WHAT TO DO
Reproduce exactly the line that contains "You are a computer-use agent." and every line after it through the end of the records below, leaving out all pictures.

= Beginning of Section =

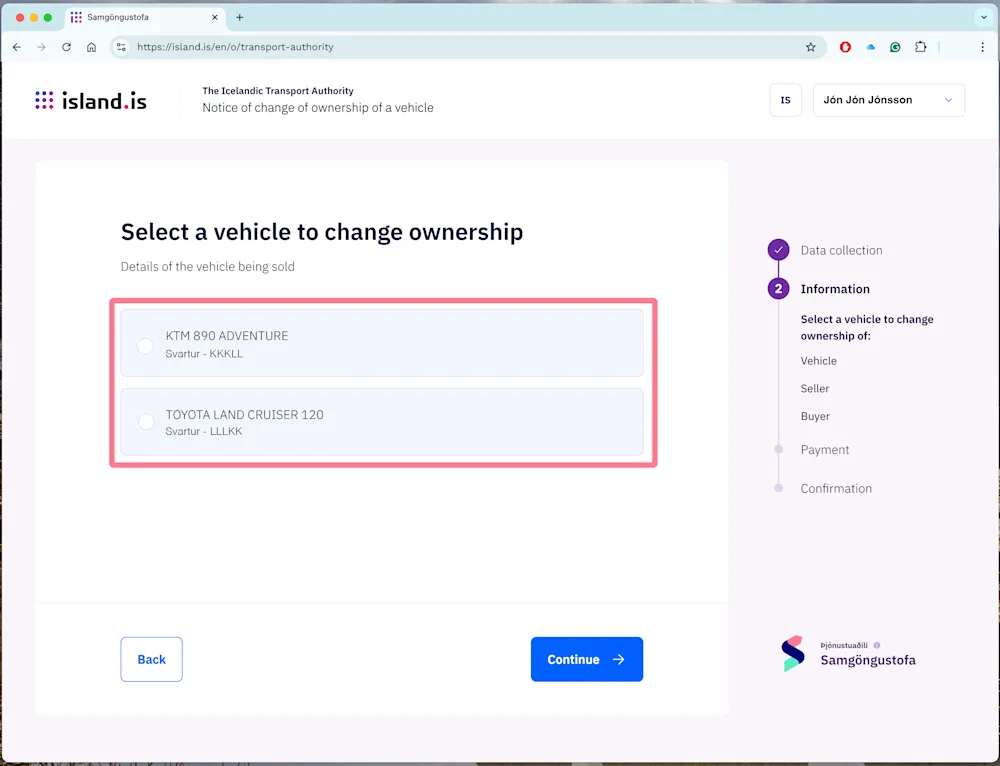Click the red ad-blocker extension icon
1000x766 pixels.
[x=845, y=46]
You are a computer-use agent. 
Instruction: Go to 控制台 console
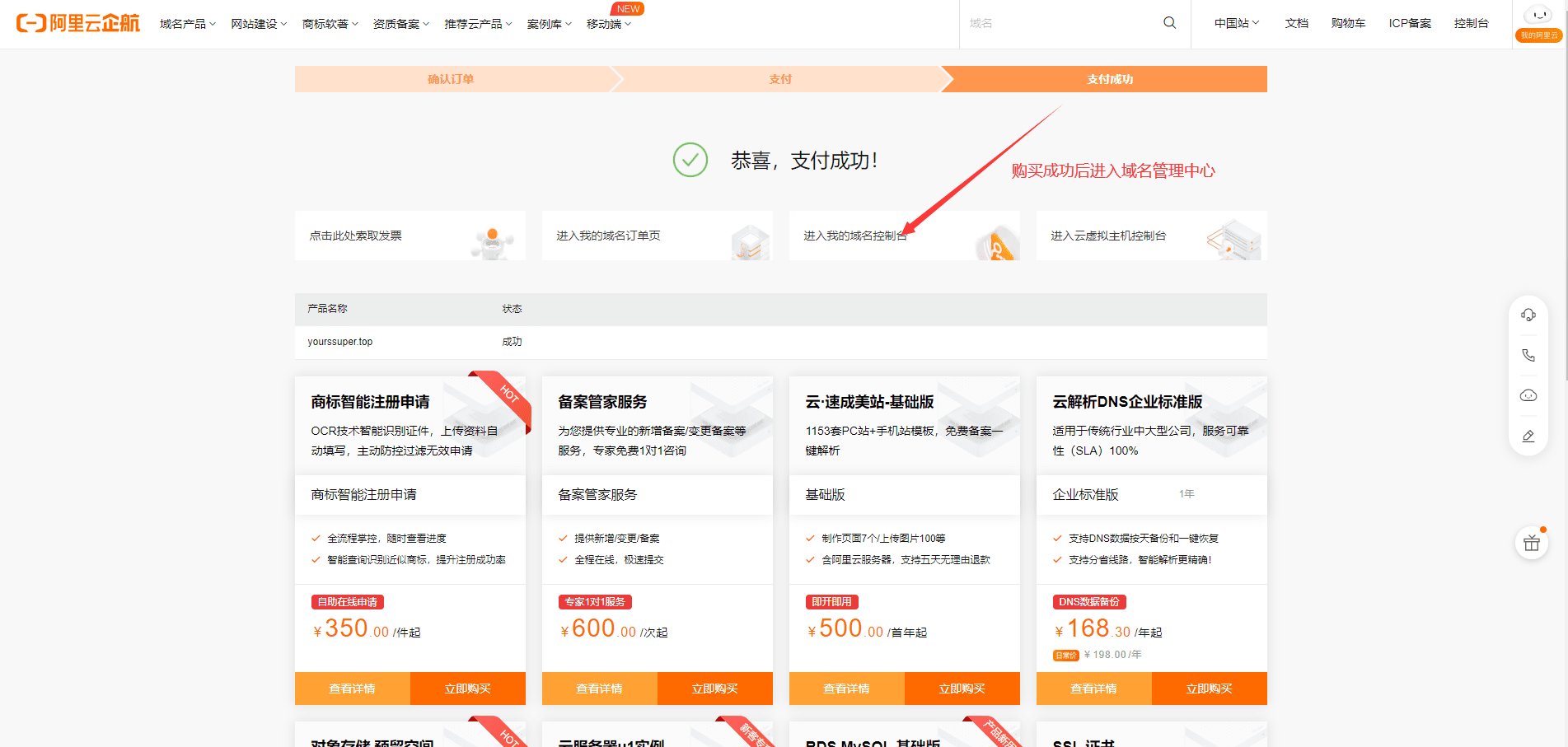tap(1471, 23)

= End of Section =

YOUR SOLUTION
You are a computer-use agent. 
Instruction: Go to 控制台 console
tap(1471, 23)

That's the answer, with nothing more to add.